Wheniwasyourage Sun 27-Aug-23 20:27:11

BlueBelle

Personally I see nothing wrong with that if she said England and you kept on like that old ‘lady in waiting’ did ‘ but where are you really from ‘ ‘no I mean really from’ that would be intrusive but to be interested I see no problem
I ve been asked it in different parts of the country as I have no particular accent……others might disagree but that’s my opinion

This

Greenfinch Sun 27-Aug-23 20:26:19

A perfectly normal question. I was talking to a lady the other day and when it became obvious that she was a visitor I thought it only natural to ask where she was from. She said Nigeria and seemed pleased to have been asked.

Farmor15 Sun 27-Aug-23 20:25:07

I don't think it's racist to ask someone where they're from. It's only if they give an answer you're not expecting, like naming somewhere local and you follow up with "but where are you really from?" that some people may find offensive.

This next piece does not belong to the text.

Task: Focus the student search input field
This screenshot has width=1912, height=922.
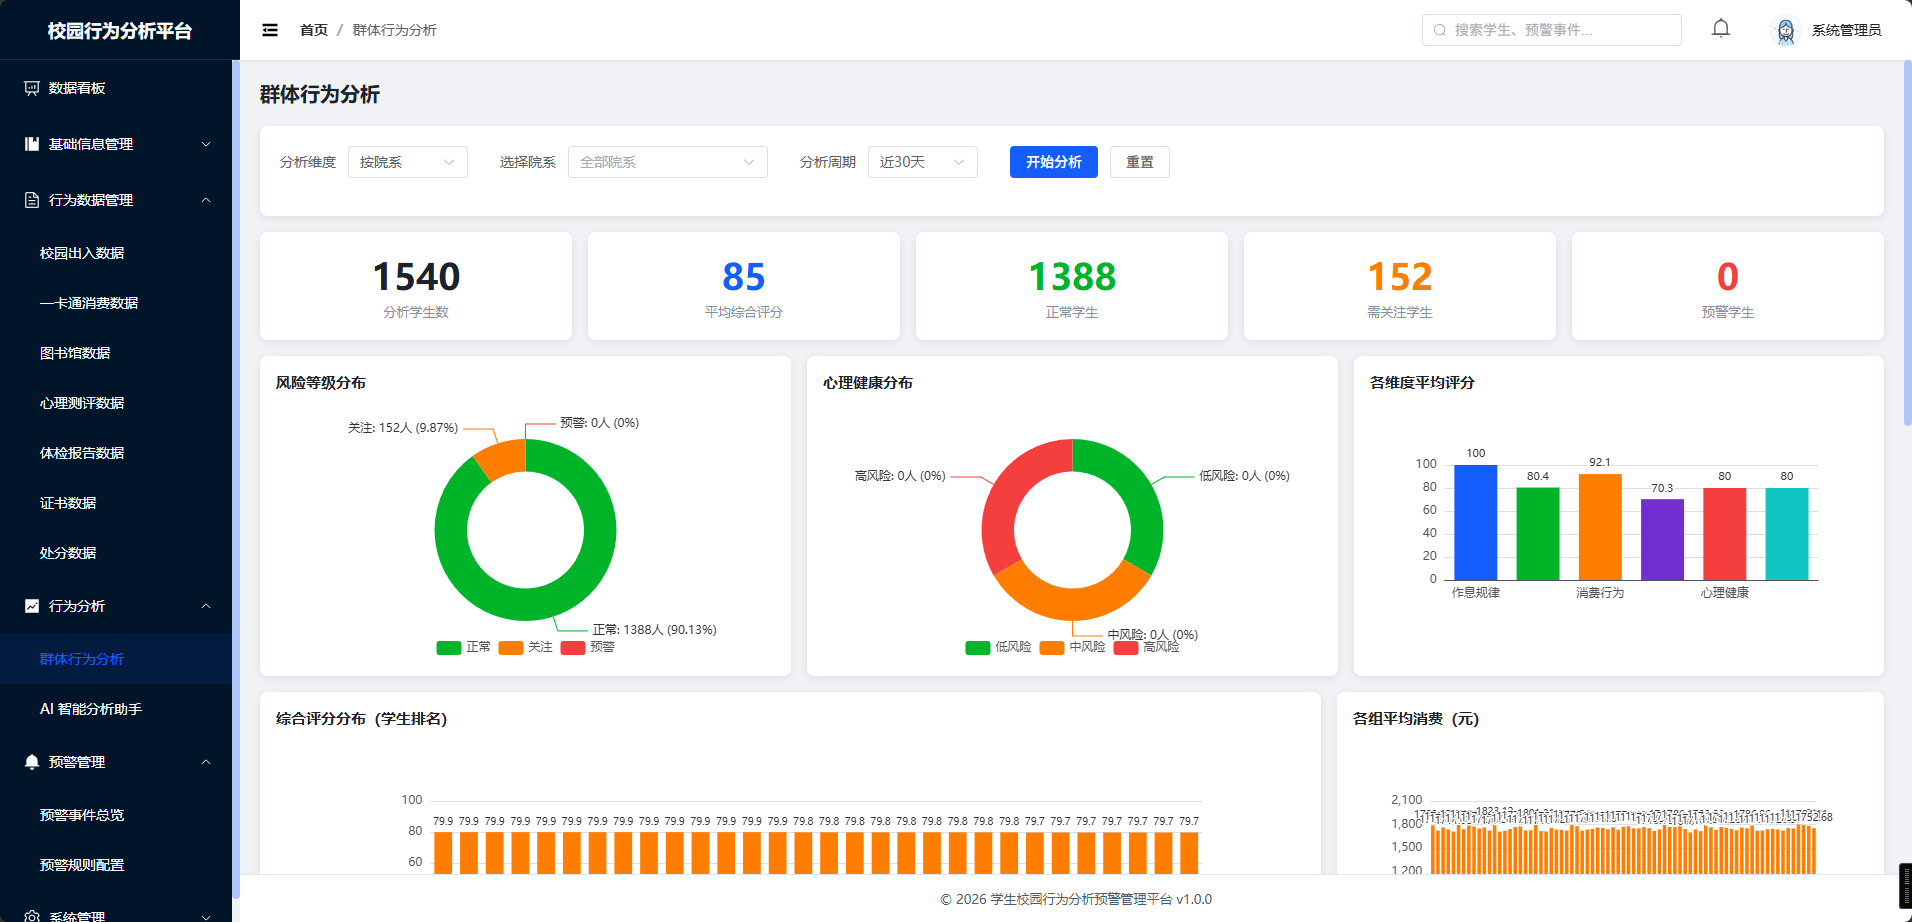Action: (x=1552, y=30)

BlueBelle Sun 27-Aug-23 20:23:30

Personally I see nothing wrong with that if she said England and you kept on like that old ‘lady in waiting’ did ‘ but where are you really from ‘ ‘no I mean really from’ that would be intrusive but to be interested I see no problem
I ve been asked it in different parts of the country as I have no particular accent……others might disagree but that’s my opinion

Foxygloves Sun 27-Aug-23 20:22:12

No, it’s called taking an interest.
How you followed up was the important question or comment though. “How interesting. Oh, whereabouts? Do you like it here? Do you have family back in Albania? “
I think any of these would be fine.
Not like that Lady in Waiting at Buckingham Palace!

littleflo Sun 27-Aug-23 20:15:55

Earlier this month I started volunteering at the baby bank at our local children centre.

I am really enjoying it, tying to help the mums and explain
the layout although it can be difficult with the language barrier. The people are alway so grateful. A little girl of about 10 came in with two families and she was translating.

The other volunteer was helping with the babies and I helped the older child. . She was so happy to get the clothes and was excited to try on the coats. I was complimenting her on her choice and also her English.

Then without really thinking about it I said “ where are from” and she said Albania.
As someone who always overthinks I then started to worry if I should not of asked.